The solution is to innovate. By injecting new marketing techniques into the process, internal marketing development can reset with outbound marketing, and even keep pace! There are several areas where sensible and cost effective changes can make a difference:

  1. Streamlined collateral development.: The attention span of most customers shortens by the minute as they get bombarded with more material every day.  The first minute of their attention now determines whether they file your piece or invest more time reading on. Long cluttered material no longer gets read. The most critical area is presentation development, where the challenge for marketing professionals is to get all points across quickly and convincingly enough to cause the audience to take a positive action. The product or service presentation then must hit the mark and have a clear call to action.
  2. Streamline product or service positioning tracking: The amount of on-line information available about products and services allows customers to do extensive research for relatively little cost.

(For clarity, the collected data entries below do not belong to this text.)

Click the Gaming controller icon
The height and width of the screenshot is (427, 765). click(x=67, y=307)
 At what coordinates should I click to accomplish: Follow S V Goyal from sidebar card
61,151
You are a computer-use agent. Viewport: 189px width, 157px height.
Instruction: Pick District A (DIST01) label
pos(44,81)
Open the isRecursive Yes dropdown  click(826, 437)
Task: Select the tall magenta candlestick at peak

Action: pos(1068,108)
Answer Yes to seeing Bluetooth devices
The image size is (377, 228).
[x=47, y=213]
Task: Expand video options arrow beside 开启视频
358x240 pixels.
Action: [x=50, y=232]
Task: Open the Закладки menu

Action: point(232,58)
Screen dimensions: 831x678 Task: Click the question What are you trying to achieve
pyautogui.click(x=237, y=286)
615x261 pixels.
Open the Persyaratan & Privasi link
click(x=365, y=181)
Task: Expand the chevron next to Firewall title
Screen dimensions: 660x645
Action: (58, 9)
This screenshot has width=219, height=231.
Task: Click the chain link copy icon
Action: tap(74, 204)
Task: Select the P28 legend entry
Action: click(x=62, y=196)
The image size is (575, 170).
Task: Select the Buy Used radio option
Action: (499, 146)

For marketers this means there has to be a laser focus on ensuring all required features for a product or service are available at launch. If you miss one, there is no sale. To manage this and be able to constantly communicate to all departments, marketing also needs to consolidate and condense the array of information into a simple to understand form.
  3. Marketing must also more predictably determine the rate of innovation required to shift the buying patterns on a sustained basis. Add too little innovation, and your differentiation is too small to cause a big shift. Add too much innovation and you don’t get paid for the effort. Today marketers have to constantly manage the delicate balance of innovation with market need.
  4. Embracing perpetual change: The role of marketing has always been to ensure that all resources are working on projects that will return the highest rates of returns for the company. But the sheer speed at which everything changes now means development processes have to be flexible to accommodate seemingly perpetual changes during a project. Marketers must also have a process that gives them the ability to swiftly re-assess priorities on a continual basis.
  5. Gathering new information to better define what success means for a product or service. Strategic planning sessions today typically need to but  often cannot effectively quantify the effect of launch scenarios that vary by launch date. But it is essential now so that teams can properly plan the optimal sequence and scenarios for launching products or services and maximize revenue and profits.  

Summary

The rebalancing of internal marketing development activities to accommodate the rapid speed and breadth of audience that outbound marketing now can support is essential to increasing the return on marketing investments. Making sensible changes based on innovative new techniques allows internal marketing processes to transition with minimal disruption and to do so affordably.

Final Note

The reality today for many companies is that the challenges highlighted here are not just about the economic downturn, but are part of a necessary fundamental change in the way marketing departments must operate to keep up with outbound marketing opportunities. It is highly unlikely that the outbound frenzy will slow down any time soon. And so the changes recommended in this article should be viewed as permanent. There will never be enough marketing people in any company to keep up with the rate of acceleration of outbound marketing. The question now is how does a company get marketing smarter?